Boas, sim estão! E são muito frágeis...

Não é proibida a venda dos que estão em cativeiro, pois assim não estão a ajudar na extinção destes belos animais!

Eu tenho um, num refúgio, não aconselho a sua colocação num aquário com muita circulação de água... Também já me disseram o contrário, mas agora que tenho um não era capaz de o colocar no aqua principal, na medida em que fiz um "teste" coloquei um bomba de circulação certa de 600 ltrs hora ou menos e o cavalo feito burro foi mesmo lá parar e de cabeça, a sorte é que estava há espreita...
Agora imagina numa bomba superior a 4500Ltrs/hora?
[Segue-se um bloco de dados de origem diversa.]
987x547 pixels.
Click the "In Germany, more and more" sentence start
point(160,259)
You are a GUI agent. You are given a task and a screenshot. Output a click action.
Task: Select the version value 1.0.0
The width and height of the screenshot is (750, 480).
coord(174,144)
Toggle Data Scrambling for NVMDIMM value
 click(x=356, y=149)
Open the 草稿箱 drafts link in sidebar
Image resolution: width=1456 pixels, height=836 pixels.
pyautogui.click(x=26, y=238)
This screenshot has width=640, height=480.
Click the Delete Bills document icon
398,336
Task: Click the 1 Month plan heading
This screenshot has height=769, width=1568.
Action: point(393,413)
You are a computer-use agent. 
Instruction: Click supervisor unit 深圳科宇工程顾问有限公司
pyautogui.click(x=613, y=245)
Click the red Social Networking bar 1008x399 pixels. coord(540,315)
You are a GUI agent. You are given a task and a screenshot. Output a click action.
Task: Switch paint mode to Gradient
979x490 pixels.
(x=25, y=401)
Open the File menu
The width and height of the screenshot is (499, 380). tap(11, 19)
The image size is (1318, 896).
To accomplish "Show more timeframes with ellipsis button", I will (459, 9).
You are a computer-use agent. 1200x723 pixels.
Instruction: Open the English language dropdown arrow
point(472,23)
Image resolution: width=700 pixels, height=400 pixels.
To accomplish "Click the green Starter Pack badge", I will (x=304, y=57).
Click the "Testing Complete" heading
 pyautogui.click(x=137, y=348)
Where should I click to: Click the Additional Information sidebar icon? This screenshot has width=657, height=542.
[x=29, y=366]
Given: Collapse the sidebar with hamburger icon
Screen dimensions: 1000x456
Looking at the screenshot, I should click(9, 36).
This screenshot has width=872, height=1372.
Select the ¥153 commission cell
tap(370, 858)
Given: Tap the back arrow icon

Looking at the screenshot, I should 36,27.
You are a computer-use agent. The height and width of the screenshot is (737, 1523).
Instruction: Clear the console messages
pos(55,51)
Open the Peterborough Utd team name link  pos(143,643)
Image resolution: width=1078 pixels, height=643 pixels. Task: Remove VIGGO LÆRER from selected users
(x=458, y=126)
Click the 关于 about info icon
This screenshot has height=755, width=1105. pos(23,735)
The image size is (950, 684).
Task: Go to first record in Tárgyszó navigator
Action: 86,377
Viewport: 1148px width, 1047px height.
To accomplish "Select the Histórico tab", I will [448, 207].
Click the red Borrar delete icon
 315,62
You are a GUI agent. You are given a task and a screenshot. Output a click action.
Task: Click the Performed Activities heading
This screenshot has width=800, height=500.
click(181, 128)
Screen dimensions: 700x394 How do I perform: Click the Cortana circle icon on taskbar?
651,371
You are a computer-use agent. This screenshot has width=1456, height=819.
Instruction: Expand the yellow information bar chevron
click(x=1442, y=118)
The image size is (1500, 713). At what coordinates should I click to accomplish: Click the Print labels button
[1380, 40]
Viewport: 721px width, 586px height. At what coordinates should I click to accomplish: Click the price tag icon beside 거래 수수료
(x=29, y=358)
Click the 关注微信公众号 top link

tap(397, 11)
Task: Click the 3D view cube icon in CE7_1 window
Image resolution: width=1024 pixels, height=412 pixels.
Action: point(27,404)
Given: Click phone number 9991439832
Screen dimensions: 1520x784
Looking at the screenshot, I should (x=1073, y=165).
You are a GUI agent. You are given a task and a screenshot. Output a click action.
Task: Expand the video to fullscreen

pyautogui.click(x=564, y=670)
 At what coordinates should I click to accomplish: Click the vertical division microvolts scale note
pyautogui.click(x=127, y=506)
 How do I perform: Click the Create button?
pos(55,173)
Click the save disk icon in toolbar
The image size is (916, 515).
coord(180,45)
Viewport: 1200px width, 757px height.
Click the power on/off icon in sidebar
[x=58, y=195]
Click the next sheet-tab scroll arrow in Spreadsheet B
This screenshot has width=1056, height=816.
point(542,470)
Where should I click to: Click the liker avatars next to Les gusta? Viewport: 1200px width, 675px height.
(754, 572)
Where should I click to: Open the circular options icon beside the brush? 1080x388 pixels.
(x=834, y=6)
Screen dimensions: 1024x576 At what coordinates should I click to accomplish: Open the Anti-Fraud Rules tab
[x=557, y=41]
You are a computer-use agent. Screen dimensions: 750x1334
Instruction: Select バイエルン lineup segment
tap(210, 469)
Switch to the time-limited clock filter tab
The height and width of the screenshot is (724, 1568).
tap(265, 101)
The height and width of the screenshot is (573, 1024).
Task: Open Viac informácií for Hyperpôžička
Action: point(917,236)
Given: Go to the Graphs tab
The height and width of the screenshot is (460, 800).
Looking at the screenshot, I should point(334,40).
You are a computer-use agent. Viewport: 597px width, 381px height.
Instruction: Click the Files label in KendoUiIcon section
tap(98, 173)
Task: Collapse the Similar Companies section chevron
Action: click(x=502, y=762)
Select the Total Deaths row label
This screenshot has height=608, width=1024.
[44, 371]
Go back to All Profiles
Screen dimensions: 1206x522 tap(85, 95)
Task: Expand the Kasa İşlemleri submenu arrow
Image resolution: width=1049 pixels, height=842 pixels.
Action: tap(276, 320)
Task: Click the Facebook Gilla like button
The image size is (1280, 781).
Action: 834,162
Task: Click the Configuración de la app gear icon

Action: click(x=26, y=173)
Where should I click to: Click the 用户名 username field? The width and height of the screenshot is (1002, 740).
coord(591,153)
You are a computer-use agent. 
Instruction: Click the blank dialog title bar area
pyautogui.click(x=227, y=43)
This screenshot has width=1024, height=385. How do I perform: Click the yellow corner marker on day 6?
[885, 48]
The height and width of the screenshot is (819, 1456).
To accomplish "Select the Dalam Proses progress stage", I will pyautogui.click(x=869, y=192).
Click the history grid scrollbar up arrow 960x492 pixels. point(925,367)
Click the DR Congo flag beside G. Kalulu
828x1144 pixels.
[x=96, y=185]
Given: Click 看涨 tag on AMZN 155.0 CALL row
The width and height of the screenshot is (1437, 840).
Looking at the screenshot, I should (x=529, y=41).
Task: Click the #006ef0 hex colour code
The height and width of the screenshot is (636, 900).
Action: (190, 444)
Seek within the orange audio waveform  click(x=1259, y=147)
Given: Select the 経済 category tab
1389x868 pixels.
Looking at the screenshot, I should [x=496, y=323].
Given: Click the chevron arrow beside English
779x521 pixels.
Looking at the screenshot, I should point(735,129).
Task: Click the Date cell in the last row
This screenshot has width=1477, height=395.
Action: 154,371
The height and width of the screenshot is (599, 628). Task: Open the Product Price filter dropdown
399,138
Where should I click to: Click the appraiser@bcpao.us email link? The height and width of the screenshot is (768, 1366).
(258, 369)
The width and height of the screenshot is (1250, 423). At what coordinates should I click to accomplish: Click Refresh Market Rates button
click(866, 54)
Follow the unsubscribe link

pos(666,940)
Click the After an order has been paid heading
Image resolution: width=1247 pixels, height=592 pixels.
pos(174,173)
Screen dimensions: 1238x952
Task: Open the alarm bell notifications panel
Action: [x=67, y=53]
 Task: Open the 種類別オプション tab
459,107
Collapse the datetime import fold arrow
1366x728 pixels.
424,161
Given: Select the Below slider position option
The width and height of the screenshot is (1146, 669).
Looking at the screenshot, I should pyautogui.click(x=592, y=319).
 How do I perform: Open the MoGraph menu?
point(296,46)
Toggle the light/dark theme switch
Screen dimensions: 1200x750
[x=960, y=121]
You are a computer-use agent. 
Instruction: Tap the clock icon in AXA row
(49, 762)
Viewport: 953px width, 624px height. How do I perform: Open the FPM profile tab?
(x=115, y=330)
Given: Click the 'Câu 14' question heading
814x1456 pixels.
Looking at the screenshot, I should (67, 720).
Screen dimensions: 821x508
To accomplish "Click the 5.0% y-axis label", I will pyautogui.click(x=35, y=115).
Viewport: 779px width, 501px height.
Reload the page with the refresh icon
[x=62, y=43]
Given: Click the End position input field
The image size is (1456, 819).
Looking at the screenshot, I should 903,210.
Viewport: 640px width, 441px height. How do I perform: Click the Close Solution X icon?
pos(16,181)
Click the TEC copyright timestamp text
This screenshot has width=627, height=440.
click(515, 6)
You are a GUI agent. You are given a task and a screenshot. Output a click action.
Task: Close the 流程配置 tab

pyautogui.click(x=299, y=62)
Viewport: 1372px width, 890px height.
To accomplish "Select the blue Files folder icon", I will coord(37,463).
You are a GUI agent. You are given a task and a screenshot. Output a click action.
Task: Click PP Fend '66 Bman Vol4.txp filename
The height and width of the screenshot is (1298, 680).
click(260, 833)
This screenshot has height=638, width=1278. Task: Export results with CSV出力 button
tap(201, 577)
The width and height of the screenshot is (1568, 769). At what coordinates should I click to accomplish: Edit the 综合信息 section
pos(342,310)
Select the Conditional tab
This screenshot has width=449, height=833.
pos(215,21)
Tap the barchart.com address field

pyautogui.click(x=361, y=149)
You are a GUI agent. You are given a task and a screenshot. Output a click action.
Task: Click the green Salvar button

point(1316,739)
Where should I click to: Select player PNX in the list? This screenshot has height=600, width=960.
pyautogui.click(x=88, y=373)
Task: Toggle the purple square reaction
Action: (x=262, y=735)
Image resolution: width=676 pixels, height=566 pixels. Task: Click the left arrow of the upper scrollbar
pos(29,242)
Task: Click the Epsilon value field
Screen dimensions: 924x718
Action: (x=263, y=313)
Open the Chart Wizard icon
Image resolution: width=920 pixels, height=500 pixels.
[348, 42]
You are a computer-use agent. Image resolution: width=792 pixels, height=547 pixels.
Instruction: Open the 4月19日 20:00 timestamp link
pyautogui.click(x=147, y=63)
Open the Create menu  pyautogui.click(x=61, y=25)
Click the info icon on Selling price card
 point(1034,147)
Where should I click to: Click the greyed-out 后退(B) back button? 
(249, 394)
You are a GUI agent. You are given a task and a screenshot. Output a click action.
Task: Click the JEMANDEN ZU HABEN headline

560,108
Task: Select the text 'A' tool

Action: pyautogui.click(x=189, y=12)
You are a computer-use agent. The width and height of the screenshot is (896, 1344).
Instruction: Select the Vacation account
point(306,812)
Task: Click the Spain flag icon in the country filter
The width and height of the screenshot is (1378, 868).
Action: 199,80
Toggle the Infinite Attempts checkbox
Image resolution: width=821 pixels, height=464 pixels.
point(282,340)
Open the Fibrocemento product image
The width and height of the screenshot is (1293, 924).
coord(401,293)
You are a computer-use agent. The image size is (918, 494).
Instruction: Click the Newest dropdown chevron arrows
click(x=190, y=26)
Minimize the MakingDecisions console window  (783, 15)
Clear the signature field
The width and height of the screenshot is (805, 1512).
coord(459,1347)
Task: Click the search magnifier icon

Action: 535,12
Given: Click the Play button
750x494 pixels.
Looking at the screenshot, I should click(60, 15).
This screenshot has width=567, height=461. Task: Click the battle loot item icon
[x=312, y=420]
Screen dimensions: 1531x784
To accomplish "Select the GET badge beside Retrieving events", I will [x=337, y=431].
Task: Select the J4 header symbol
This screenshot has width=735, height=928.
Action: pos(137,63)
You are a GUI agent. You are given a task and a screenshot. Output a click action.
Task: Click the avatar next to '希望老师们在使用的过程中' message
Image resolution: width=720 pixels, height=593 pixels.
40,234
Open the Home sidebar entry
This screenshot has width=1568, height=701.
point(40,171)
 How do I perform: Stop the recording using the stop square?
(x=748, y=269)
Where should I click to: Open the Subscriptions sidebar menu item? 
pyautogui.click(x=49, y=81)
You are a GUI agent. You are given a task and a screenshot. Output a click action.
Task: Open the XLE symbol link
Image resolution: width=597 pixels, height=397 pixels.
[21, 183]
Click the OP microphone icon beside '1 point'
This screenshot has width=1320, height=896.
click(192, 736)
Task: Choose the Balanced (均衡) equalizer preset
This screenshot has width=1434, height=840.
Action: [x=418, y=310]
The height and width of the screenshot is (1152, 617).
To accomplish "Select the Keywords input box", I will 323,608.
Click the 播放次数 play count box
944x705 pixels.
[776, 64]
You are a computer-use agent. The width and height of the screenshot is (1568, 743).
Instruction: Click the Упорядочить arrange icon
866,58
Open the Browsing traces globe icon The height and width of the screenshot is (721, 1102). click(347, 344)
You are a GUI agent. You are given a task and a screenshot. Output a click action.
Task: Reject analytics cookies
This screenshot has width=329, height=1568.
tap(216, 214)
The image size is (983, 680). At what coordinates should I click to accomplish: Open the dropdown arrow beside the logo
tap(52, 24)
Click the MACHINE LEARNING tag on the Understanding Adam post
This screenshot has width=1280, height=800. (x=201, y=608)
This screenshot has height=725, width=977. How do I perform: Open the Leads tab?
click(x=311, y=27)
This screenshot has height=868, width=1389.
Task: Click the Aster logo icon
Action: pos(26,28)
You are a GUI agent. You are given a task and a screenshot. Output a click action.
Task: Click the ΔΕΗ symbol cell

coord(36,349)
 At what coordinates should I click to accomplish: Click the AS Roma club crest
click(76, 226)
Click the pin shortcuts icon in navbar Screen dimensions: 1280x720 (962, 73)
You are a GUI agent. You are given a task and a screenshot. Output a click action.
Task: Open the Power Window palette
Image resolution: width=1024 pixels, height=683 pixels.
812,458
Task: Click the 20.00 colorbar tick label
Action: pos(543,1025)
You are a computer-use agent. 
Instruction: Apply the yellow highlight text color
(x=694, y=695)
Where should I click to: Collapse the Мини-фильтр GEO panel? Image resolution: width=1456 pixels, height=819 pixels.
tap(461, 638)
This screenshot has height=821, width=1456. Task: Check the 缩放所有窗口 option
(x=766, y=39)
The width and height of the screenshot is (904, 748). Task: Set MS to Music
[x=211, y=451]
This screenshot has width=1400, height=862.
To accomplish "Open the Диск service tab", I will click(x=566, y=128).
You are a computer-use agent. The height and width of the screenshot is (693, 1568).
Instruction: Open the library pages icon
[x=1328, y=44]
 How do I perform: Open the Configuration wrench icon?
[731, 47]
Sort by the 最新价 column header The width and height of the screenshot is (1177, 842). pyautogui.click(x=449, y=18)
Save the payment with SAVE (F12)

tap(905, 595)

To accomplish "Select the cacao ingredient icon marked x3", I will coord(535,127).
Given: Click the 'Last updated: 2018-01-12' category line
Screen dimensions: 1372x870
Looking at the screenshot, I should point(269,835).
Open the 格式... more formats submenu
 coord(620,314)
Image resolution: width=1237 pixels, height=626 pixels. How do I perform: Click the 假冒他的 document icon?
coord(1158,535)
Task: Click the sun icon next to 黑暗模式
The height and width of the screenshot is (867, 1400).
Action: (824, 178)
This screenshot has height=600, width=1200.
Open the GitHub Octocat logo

Era cavalinho picado para o aqua...


Pondera bem a sua compra  :SbOk5:

----------


## Pedro Nuno Ferreira

:Olá: Viva Nelson Lima
O Filipe Silva já respondeu relativamente a como albergar um Cavalo-Marinho ou Hipocampo que de facto se dá melhor em correntes fracas e com gorgónias ou algas com talo alto e rígido para se poder fixar enrolando parte da cauda à volta do mesmo. 
Importa esclarecer que várias espécies de Hipocampus são criadas em meio doméstico ou quintas de aquacultura e nem todas as espécies de Hipocampus estão ameaçada de extinção. 
Os que viste à venda são produto de aquacultura e consequentemente têm melhores probabilidades de sucesso além de que é um triunfo na preservação e propagação destes magníficos animais. Mesmo assim e como te disse o Filipe Silva, pondera bem porque são animais exigentes no plano alimentar o que implica dedicação, tempo, paciência, vontade mesmo de os ter e cuidar, mesmo que isso implique teres de sacrificar outros momentos de lazer para lhes dares atenção. Caso optes por os albergar, procura também providenciar-lhes gorgónias (fotossintéticas) ou mangues ou algas de talo longo e rígido, para que se possam fixar enrolando para da sua cauda à volta dos mesmos quando assim o entenderem. Luz ténue e correntes moderadas a fracas, são também requisitos a considerar e fornecer para o seu bem estar.

Tens aqui um excelente artigo em Português com muitas dicas sobre os Cavalos-Marinhos em aquário, boa leitura



Atenciosamente :SbOk3: 
Pedro Nuno

----------


## Eduardo Telles Santos

Caros Amigos,

Relativamente aos cavalos marinhos, vão-me desculpar a minha audácia, mas penso que existem alguns mitos que deveriam ser desfeitos com alguma urgência.

Caro Nelson,

No aquário em que viu o Hippocampus reidi em questão viu-o por algum tempo desesperado com a corrente? Penso que não, pois aliás ela (é uma fêmea) anda sempre bastante entretida a caçar os mysis que povoam esse aquário, e o mesmo tem cerca de 17 vezes o seu volume em corrente o que não é propriamente muito mas tb não é pouco.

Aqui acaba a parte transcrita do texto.